Dans notre étude sur les EI en France entre 2003 et 2007, Sengul, Pache, Model et moi-même avons constaté que la plupart de ces organisations avaient des structures organisationnelles différenciées, assignant les activités sociales et commerciales à des groupes distincts. Ainsi les travailleurs sociaux se concentraient-ils plutôt sur l’accompagnement personnalisé des employés, tandis que les responsables de la production et des activités commerciales se concentraient sur la productivité, la formation professionnelle des bénéficiaires et la qualité du travail des employés. Les résultats de nos analyses, à la fois quantitatives et qualitatives, suggèrent que les EI capables d’atteindre des niveaux de performance élevés à la fois sur le plan social et sur le plan financier étaient aussi celles qui avaient créé et maintenu au fil du temps des « espaces de négociation », c’est à dire des espaces dans lesquels travailleurs sociaux et responsables de la production pouvaient se rencontrer pour échanger sur la façon de gérer les tensions générées par la poursuite 72conjointe d’objectifs sociaux et financiers, jusqu’à parvenir à un accord sur la marche à suivre (Battilana et al., 2015).
Notons que les approches intégrée et différenciée ne s’excluent pas nécessairement. Certains travaux récents décrivent des stratégies qui combinent ces deux approches dans le temps (e.g. Jay, 2013 ; Smith et Besharov, 2017 ; Smith et al., 2012). Smith et Besharov (2017) observent par exemple que la structure organisationnelle de Digital Data Divide n’a pas été uniformément ni continuellement intégrée ou différenciée au fil du temps. Au contraire, au sein de cette entreprise sociale, certains services étaient intégrés, d’autres différenciés et cette répartition a évolué tout au long des dix années de l’étude, sur la base des décisions de ses dirigeants et du conseil d’administration.
3.3. Recrutement
Pour poursuivre conjointement des objectifs sociaux et commerciaux, les organisations hybrides doivent mobiliser des personnes capables de travailler à l’intersection de deux mondes, afin d’en comprendre les opportunités et les défis. Pour ce faire, certaines adoptent une politique de recrutement privilégiant les profils hybrides : elles recherchent des personnes qui ont de l’expérience à la fois dans le secteur marchand et social, et qui accordent d’emblée de la valeur aux deux types d’activités de l’organisation, sociale et commerciale. Dans son étude d’une chaîne de magasins d’alimentation bio aux États-Unis, Besharov (2014) montre que recruter des « managers pluralistes », qui adhérent à des valeurs sociales et économiques, est un plus pour le maintien de l’hybridité.

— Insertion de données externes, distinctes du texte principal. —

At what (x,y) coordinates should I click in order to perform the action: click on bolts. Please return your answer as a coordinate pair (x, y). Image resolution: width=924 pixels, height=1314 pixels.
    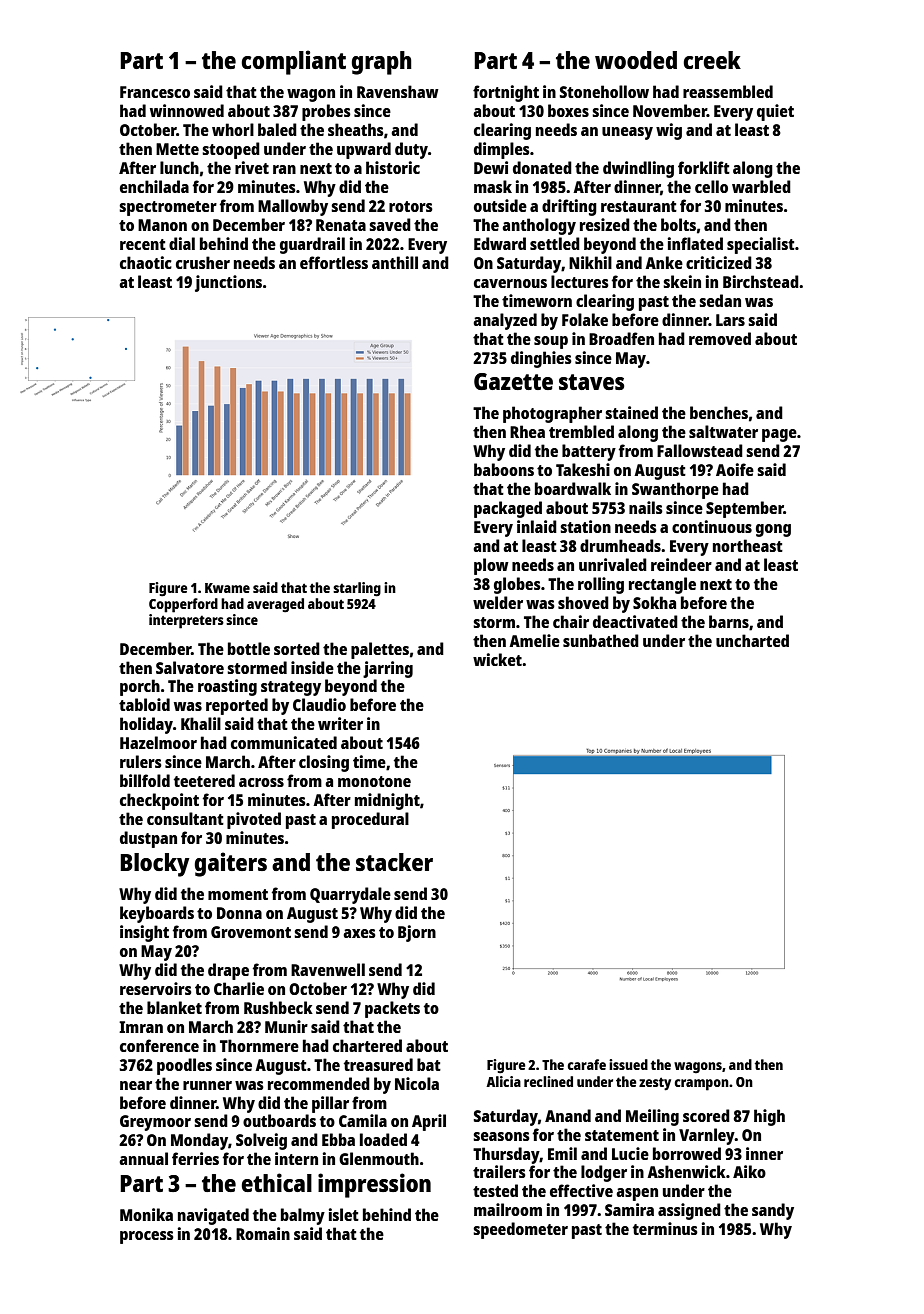
    Looking at the image, I should click on (678, 224).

De tels managers pluralistes aident à apaiser les tensions entre les membres de l’organisation, quand certains privilégient l’un des systèmes de valeurs au détriment de l’autre ; au fil du temps, ils aident chacun à s’identifier davantage aux valeurs hybrides, sociales et économiques, de l’organisation.
Cela dit, les nouvelles recrues ne doivent pas nécessairement présenter un profil hybride pour être capable de défendre le double objectif de l’organisation. La plupart sont encore spécialisées dans l’un ou l’autre secteur : les dirigeants du secteur à but non lucratif ont souvent été formés à répondre aux besoins sociaux non satisfaits et ont plutôt travaillé dans des organisations à but non lucratif, quand les dirigeants du secteur privé ont souvent été formés à maximiser le profit et ont plutôt travaillé dans des entreprises guidées par la recherche du profit. 73Certaines organisations hybrides recrutent aussi bien des personnes expérimentées dans le secteur social que dans le secteur marchand. Les entreprises d’insertion sont un exemple d’organisations hybrides recrutant des profils spécialisés, puisqu’elles embauchent des personnes formées et expérimentées dans le travail social pour accompagner et coacher les anciens chômeurs, mais aussi des personnes formées et expérimentées dans le secteur commercial pour superviser leur travail, afin de garantir la viabilité économique de l’entreprise (Battilana et al., 2015).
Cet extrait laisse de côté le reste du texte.